Give back, character for character, the line that includes "The height and width of the screenshot is (489, 768)." and all lines beneath it in the data.

Records from a data source:
■ ■ ■ ■ ■ ■ ■

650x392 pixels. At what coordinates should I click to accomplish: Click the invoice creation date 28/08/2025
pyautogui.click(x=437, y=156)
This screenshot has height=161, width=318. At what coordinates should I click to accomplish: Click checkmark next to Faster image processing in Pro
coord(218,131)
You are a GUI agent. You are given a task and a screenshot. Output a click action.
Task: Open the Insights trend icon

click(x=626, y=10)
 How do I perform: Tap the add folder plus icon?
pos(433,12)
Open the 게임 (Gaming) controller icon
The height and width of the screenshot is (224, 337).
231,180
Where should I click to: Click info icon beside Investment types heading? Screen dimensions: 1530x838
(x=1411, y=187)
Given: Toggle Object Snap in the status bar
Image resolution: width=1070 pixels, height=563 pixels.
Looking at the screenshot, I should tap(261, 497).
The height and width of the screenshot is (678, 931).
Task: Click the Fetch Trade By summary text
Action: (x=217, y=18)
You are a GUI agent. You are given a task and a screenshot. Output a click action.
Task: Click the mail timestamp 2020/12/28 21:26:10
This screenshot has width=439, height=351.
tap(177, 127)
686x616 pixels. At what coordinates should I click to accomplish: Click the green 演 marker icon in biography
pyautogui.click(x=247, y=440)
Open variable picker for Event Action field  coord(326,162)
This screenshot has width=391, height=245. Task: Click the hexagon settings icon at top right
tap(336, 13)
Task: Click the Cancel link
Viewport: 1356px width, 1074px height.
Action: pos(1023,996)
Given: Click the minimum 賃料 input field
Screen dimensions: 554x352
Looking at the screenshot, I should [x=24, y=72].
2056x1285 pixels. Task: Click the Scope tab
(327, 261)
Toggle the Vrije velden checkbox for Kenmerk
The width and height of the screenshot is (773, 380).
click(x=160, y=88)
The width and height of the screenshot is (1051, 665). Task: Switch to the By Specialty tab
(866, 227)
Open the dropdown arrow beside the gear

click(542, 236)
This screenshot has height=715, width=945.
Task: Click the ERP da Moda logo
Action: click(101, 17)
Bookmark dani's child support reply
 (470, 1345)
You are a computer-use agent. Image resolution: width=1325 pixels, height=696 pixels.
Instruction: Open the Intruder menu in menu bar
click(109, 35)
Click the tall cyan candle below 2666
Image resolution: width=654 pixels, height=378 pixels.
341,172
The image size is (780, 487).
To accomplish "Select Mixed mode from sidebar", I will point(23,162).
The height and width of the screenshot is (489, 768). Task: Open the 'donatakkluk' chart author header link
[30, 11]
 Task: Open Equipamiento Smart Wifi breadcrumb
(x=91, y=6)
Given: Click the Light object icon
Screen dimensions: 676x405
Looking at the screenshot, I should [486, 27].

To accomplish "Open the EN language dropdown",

■ ■ ■ ■ ■ ■ ■

*PROBLEM SOLUTION:*
The height and width of the screenshot is (489, 768). Task: Open the 'donatakkluk' chart author header link
[30, 11]
 Task: Open Equipamiento Smart Wifi breadcrumb
(x=91, y=6)
Given: Click the Light object icon
Screen dimensions: 676x405
Looking at the screenshot, I should [486, 27].

To accomplish "Open the EN language dropdown",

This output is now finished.